On 14 December 2022, the Basel Committee on Banking Supervision published a report on the evaluation of the impact and efficacy of the Basel III reforms.

This report provides the Committee’s first holistic evaluation of the impact and efficacy of the Basel III reforms and how they have affected bank resilience and systemic risk as well as assessing the possible negative side effects on banks’ lending and capital costs. The report also investigates how the different elements of the reforms have interacted, and assesses the framework’s regulatory complexity.

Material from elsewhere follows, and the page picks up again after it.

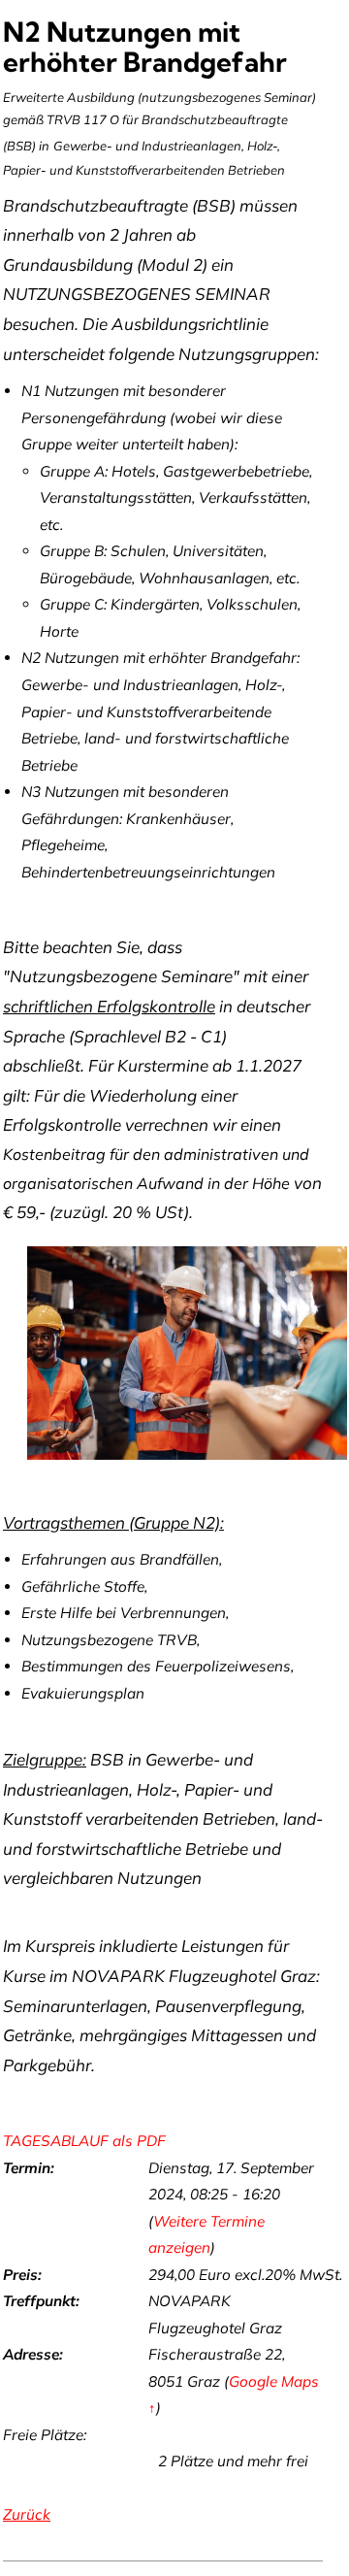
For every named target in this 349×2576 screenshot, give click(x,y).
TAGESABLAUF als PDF (84, 2140)
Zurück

The report makes the following findings:

  • The gains in resilience were greater for the banks that were more heavily affected by the reforms.
  • Market-based measures of banking-sector systemic risk have improved following the implementation of the reforms, making the financial system less vulnerable to the distress of individual banks.
  • The report finds no considerable evidence of negative effects on banks’ capital costs and lending. Instead, banks that were more heavily affected by the reforms saw a greater reduction in their cost of capital.
  • There was some indication, although no robust evidence, that their lending grew less than that of their peers while overall bank lending expanded in most jurisdictions.

The report also assesses how the components of the reforms have interacted and concludes that the Basel III framework does not suffer from redundant elements. The report acknowledges that Basel III’s more sophisticated and multi-dimensional framework, which was introduced to address a wider variety of risks, results in higher regulatory complexity, but does not assess whether such complexity could be reduced while maintaining bank resilience.